• _Data rows_
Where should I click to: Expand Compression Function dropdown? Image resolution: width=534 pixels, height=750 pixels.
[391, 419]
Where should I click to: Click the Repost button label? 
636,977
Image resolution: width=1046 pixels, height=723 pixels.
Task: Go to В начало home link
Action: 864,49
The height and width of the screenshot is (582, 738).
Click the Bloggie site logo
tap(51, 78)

---

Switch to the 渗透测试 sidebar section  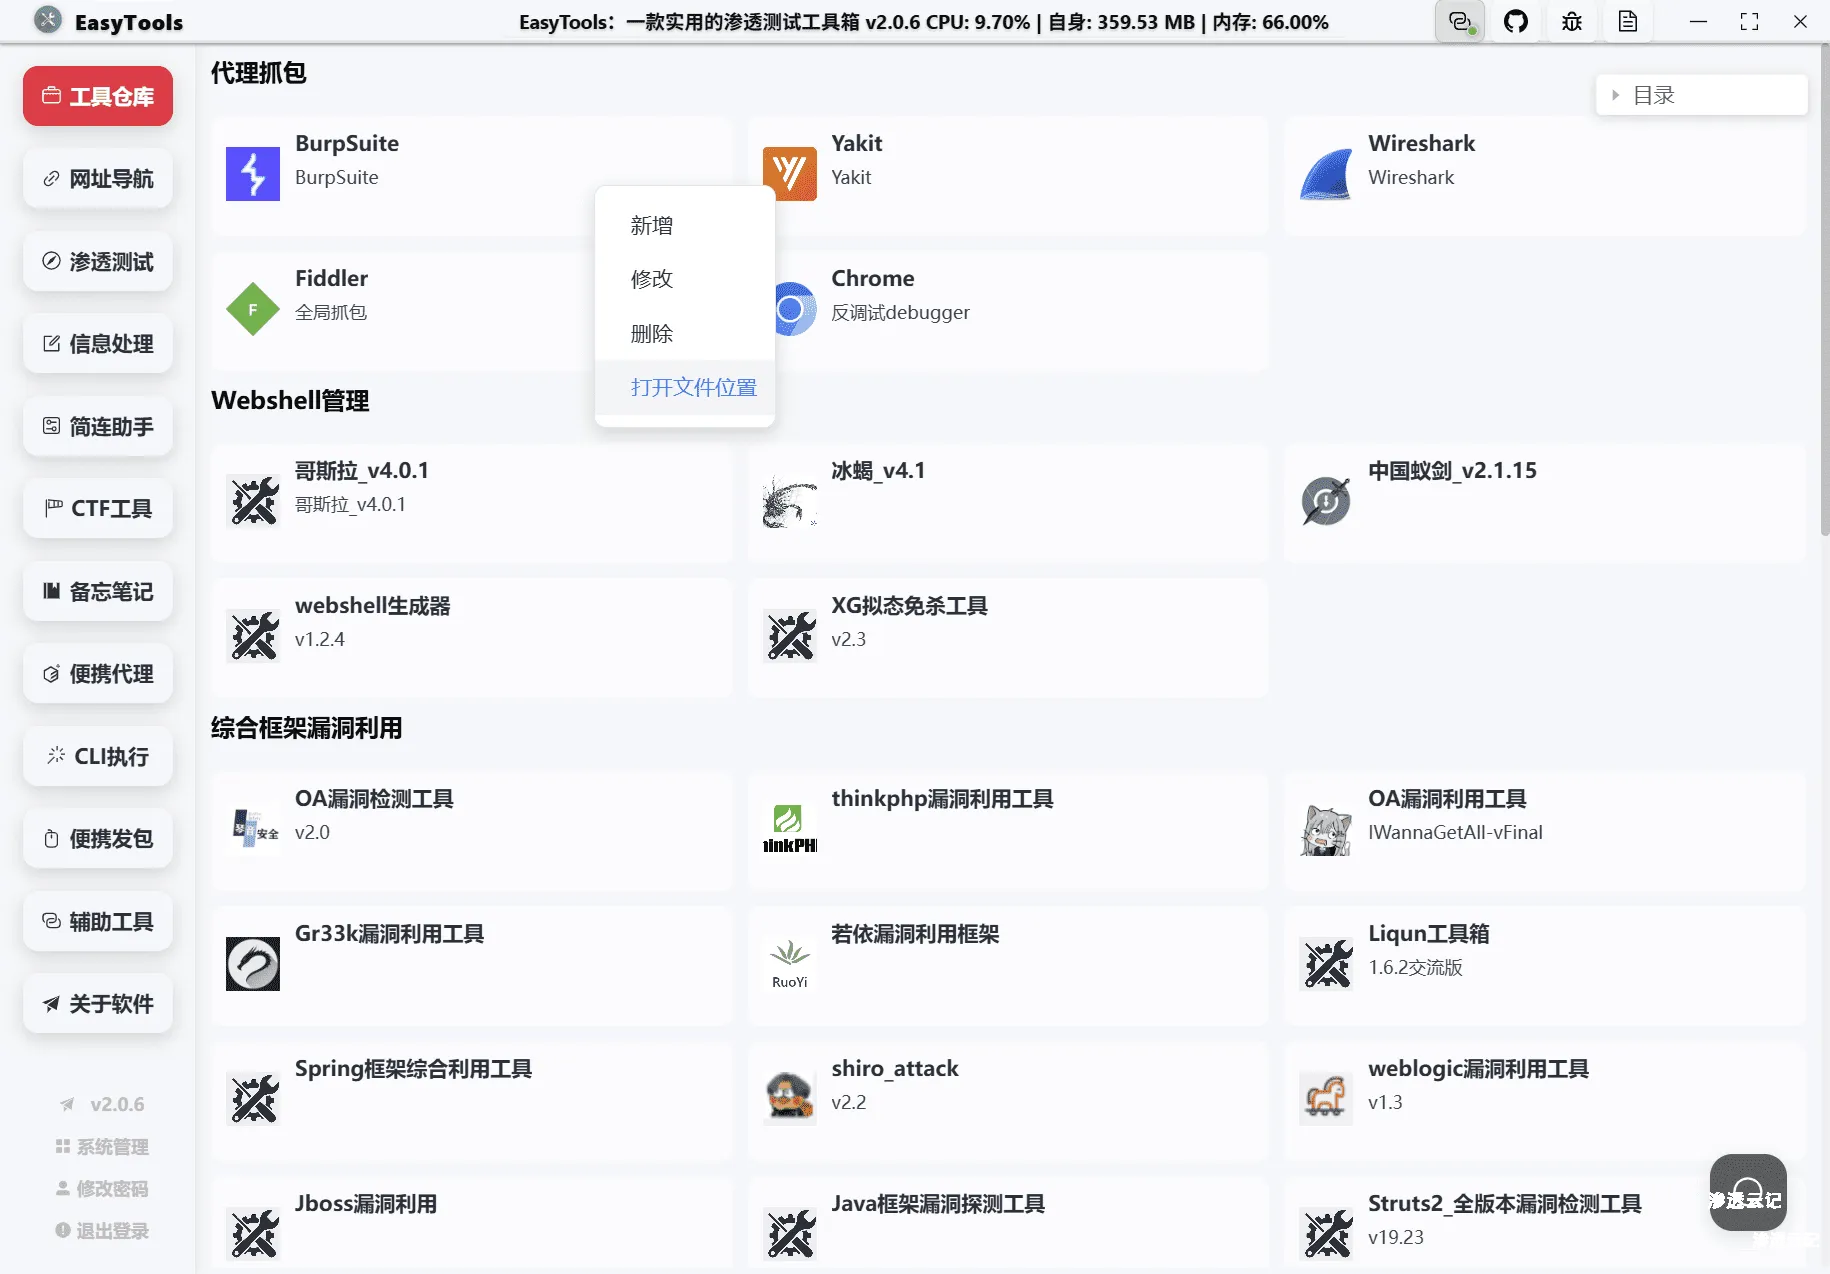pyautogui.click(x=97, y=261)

...

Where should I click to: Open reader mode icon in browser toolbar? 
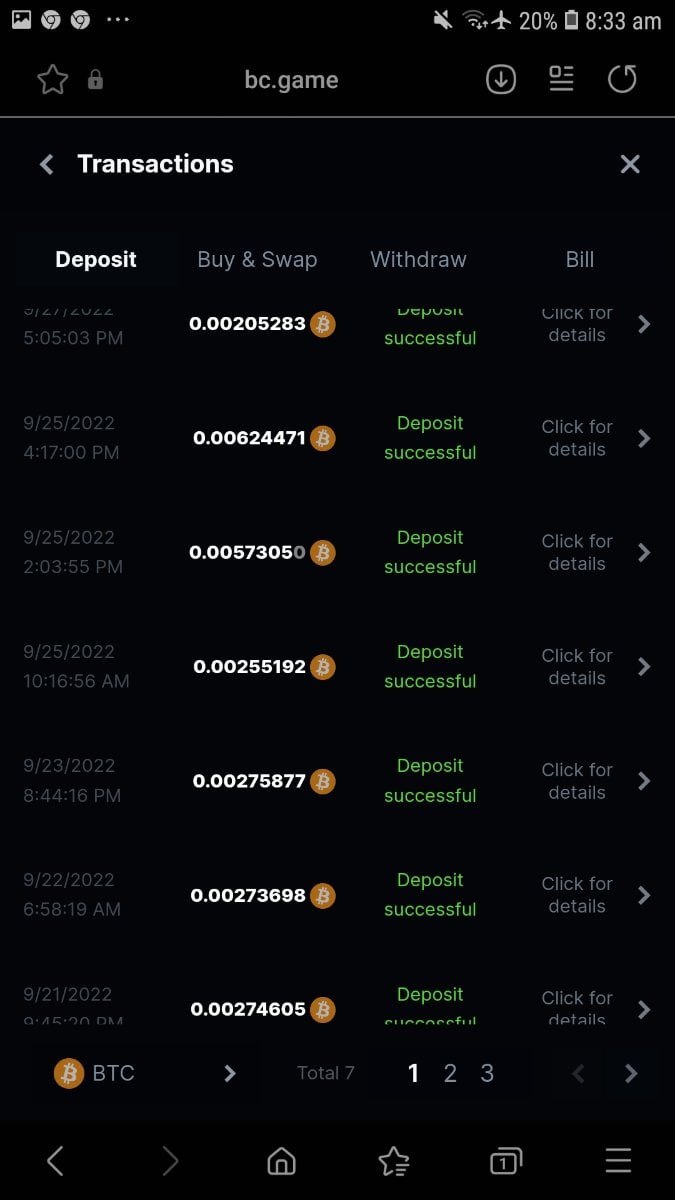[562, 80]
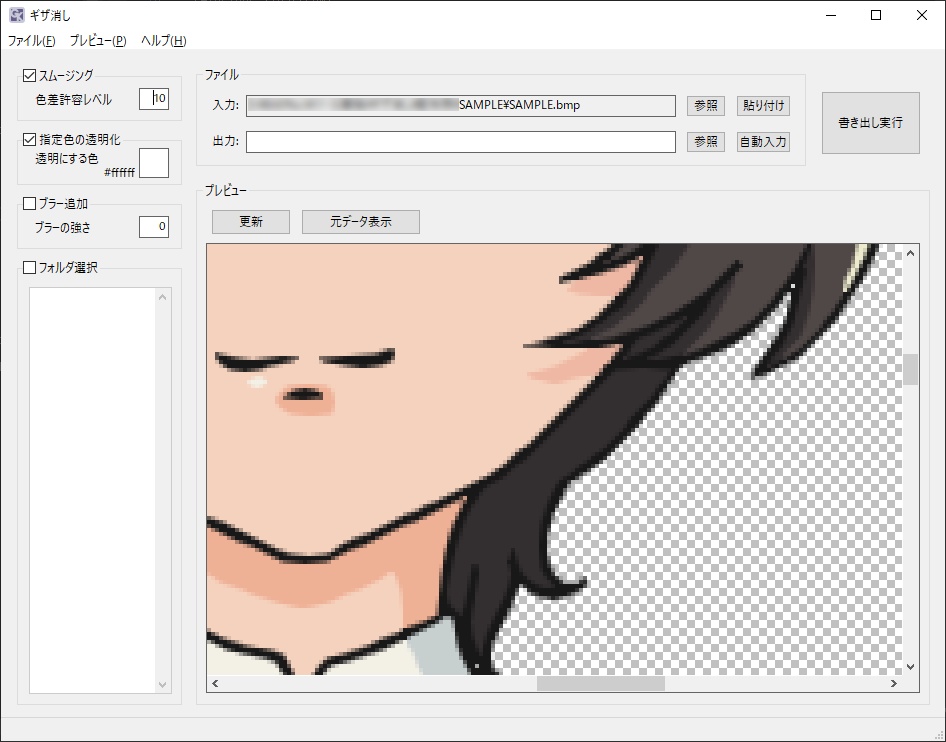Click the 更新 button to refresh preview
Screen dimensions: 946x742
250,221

• _Your goal_
Convert the items starting at the line containing "Where should I click to: Expand" and ending at the line containing "tap(51, 78)" into a Markdown table with the columns Row and Line, one numbered row per line and blank lines omitted.

• _Written answer_
| Row | Line |
|---|---|
| 1 | Where should I click to: Expand Compression Function dropdown? Image resolution: width=534 pixels, height=750 pixels. |
| 2 | [391, 419] |
| 3 | Where should I click to: Click the Repost button label?  |
| 4 | 636,977 |
| 5 | Image resolution: width=1046 pixels, height=723 pixels. |
| 6 | Task: Go to В начало home link |
| 7 | Action: 864,49 |
| 8 | The height and width of the screenshot is (582, 738). |
| 9 | Click the Bloggie site logo |
| 10 | tap(51, 78) |